** Opening PROVIDED INFORMATION block **

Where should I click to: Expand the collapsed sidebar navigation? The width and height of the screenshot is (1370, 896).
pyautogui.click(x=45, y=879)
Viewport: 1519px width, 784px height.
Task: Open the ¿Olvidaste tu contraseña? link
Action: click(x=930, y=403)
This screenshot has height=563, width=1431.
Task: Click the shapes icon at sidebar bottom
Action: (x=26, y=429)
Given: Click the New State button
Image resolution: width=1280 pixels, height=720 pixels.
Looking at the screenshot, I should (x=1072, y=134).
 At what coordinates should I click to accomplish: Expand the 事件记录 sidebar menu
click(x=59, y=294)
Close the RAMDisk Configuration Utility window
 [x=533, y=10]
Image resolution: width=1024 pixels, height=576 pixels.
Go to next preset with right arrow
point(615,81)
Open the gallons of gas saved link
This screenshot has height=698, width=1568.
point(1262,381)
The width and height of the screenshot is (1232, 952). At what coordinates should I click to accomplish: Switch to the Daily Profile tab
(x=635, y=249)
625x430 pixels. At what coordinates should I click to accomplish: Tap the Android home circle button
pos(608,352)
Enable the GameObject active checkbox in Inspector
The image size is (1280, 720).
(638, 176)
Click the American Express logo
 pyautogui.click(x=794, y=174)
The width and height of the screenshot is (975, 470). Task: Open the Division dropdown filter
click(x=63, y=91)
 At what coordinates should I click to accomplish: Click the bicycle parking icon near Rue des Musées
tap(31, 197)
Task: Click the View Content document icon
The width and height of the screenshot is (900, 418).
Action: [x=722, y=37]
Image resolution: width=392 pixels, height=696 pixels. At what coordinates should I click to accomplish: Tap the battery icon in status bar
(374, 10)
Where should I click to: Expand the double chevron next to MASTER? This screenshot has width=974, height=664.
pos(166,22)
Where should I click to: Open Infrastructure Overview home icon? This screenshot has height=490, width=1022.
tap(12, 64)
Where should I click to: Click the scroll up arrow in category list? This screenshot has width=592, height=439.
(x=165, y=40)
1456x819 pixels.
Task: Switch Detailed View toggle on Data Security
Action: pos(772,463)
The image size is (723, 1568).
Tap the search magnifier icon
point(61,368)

** Closing PROVIDED INFORMATION block **

**WHAT YOU NEED TO DO**
Return the line where "Where should I click to: Click" appears, then every line after it to the end of the listing, all exactly as written.

**TASK ANSWER**
Where should I click to: Click the scroll up arrow in category list? This screenshot has width=592, height=439.
(x=165, y=40)
1456x819 pixels.
Task: Switch Detailed View toggle on Data Security
Action: pos(772,463)
The image size is (723, 1568).
Tap the search magnifier icon
point(61,368)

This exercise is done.